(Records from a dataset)
⁂

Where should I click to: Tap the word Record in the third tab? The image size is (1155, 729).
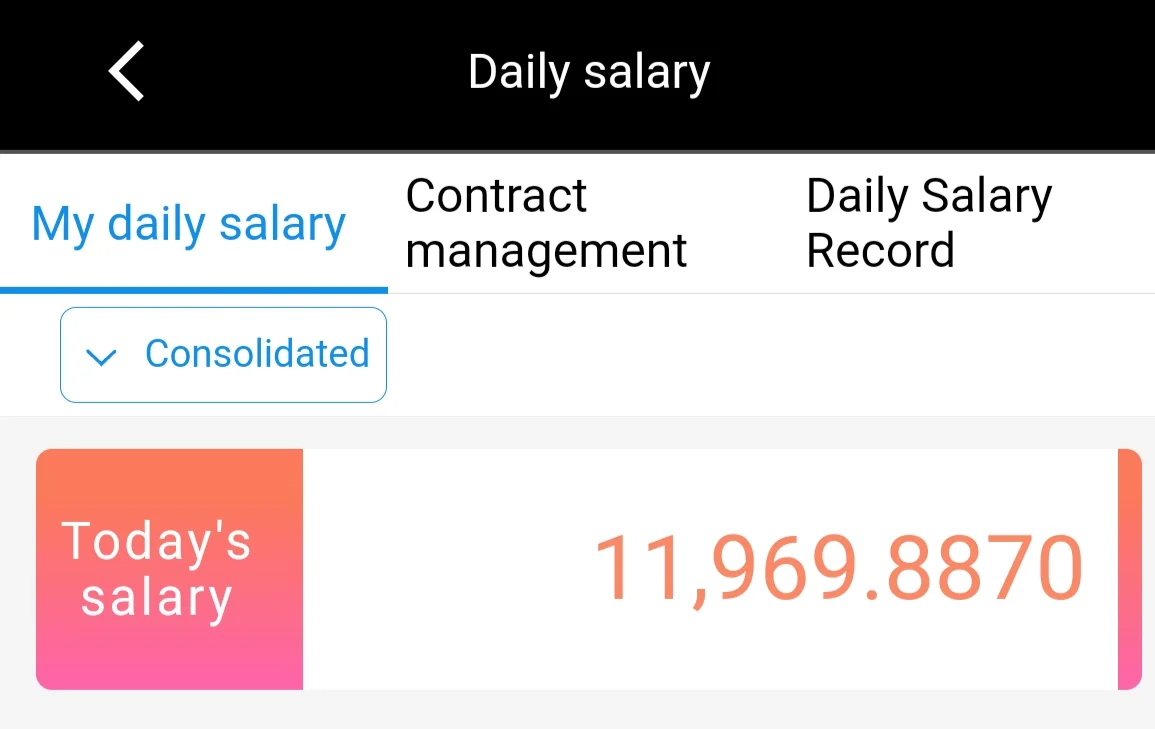click(880, 250)
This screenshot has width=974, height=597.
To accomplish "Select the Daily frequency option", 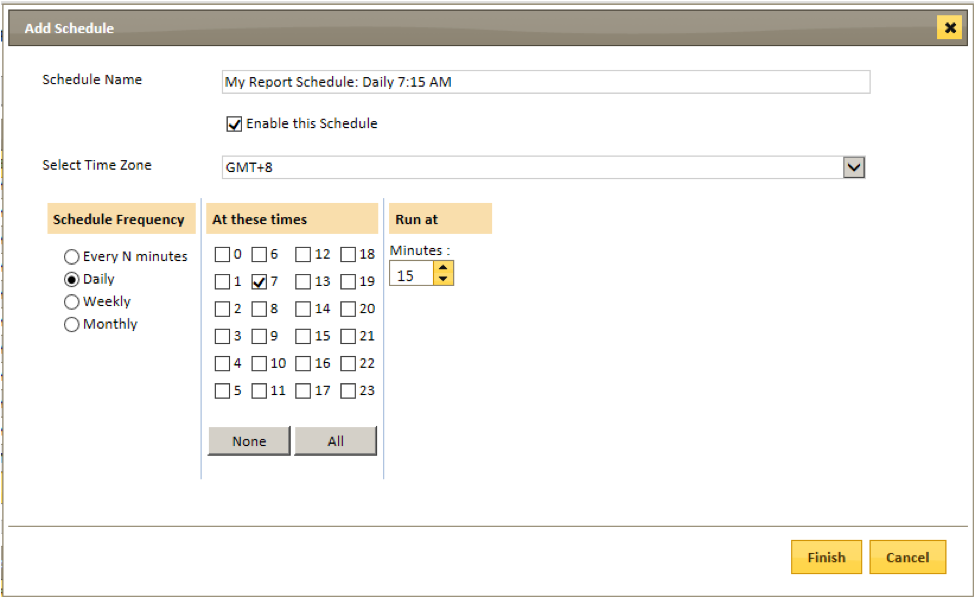I will coord(71,279).
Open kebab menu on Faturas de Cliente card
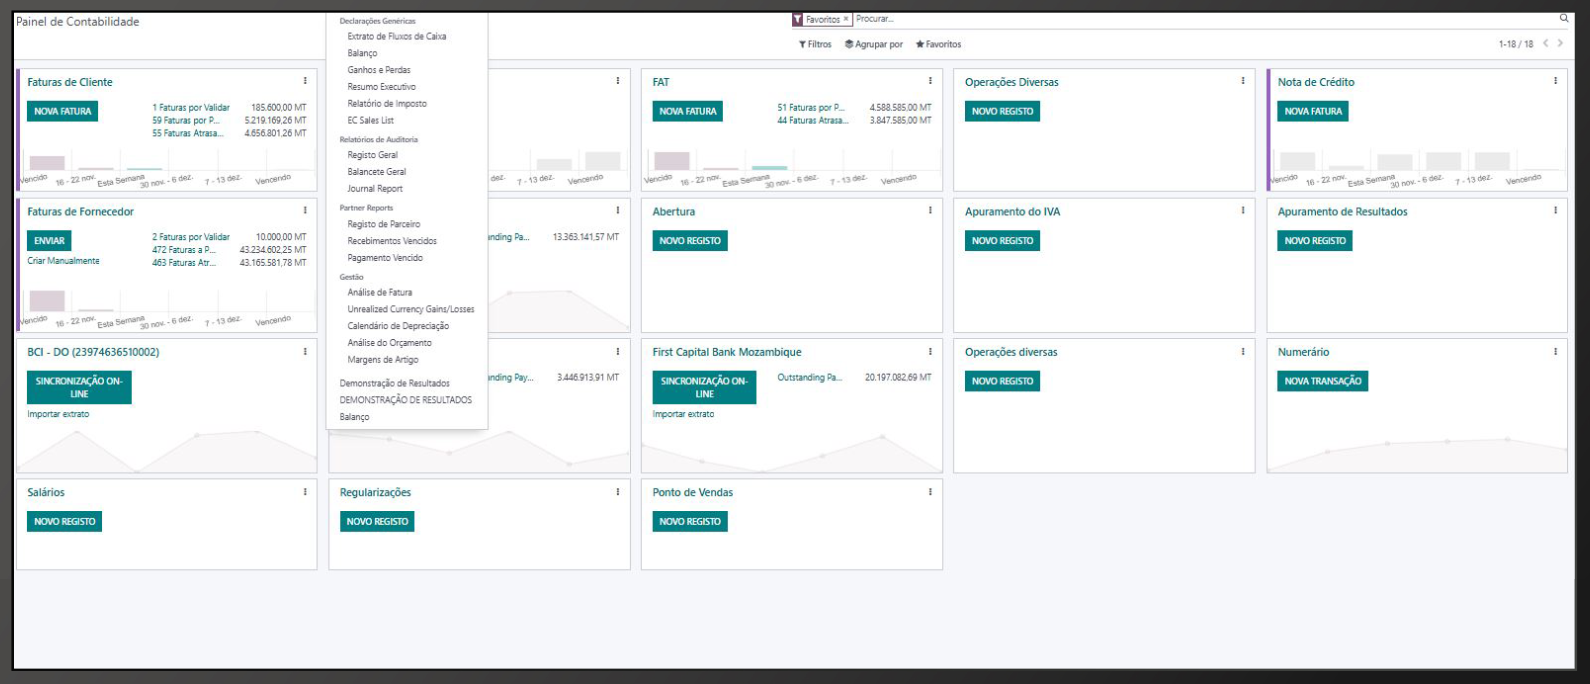Screen dimensions: 1590x684 tap(305, 81)
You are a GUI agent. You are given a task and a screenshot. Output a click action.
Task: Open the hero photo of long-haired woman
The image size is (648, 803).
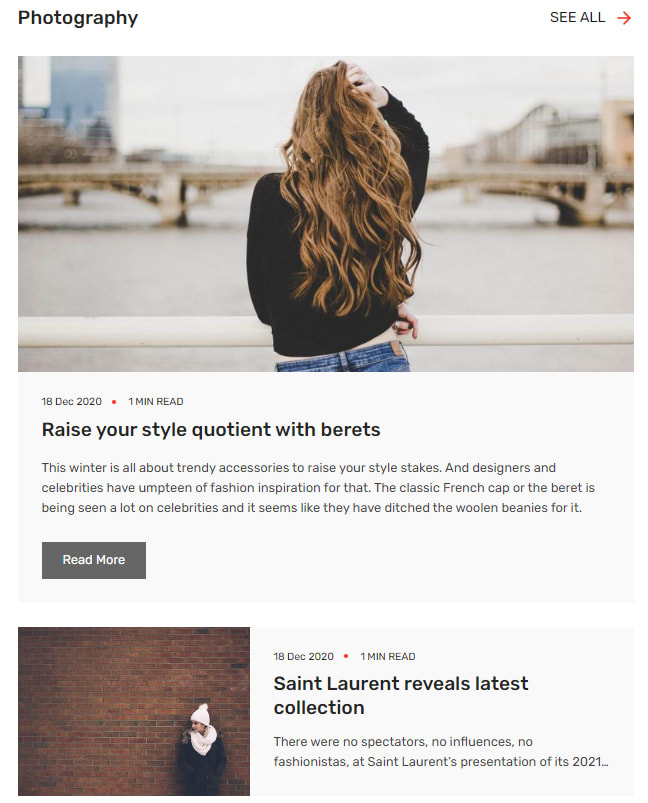point(326,214)
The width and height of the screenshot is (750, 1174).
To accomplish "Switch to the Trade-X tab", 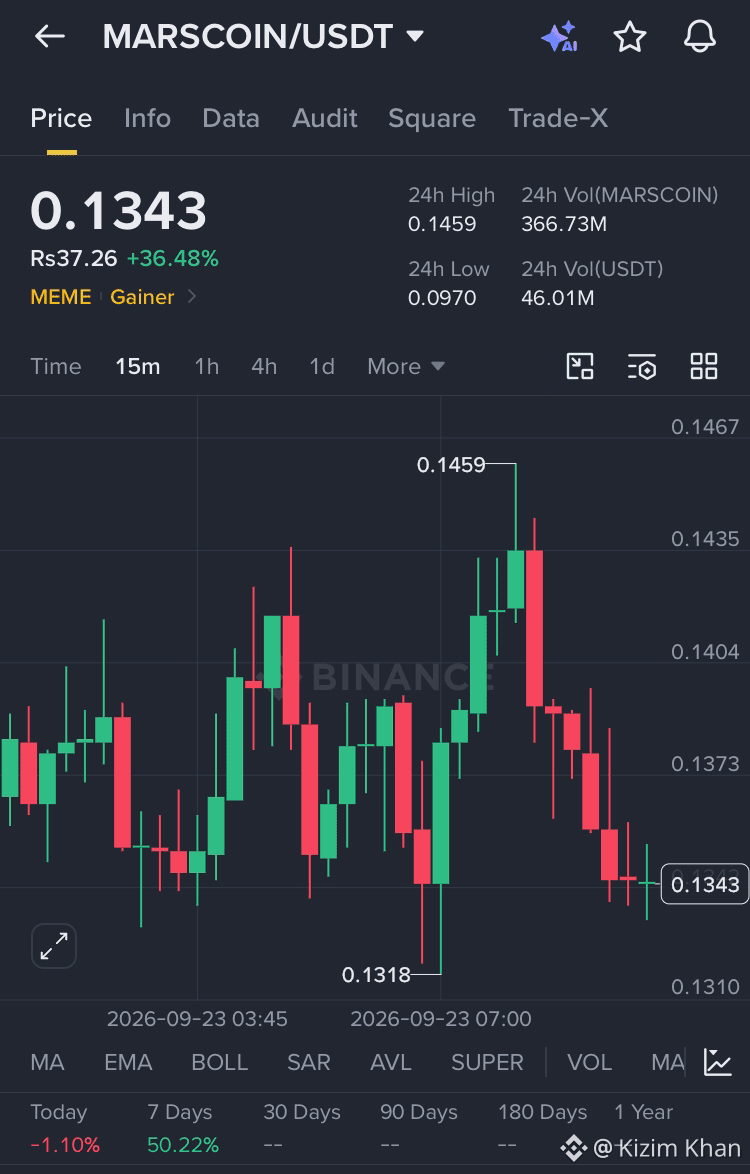I will pos(558,118).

⁂

▶ **Your instructions**: Echo back the lines from the one containing "Open kebab menu on Faturas de Cliente card" up to and including the one containing "point(326,214)", omitting the pictures.

▶ **Response**:
Open kebab menu on Faturas de Cliente card
Screen dimensions: 1590x684 tap(305, 81)
You are a GUI agent. You are given a task and a screenshot. Output a click action.
Task: Open the hero photo of long-haired woman
The image size is (648, 803).
point(326,214)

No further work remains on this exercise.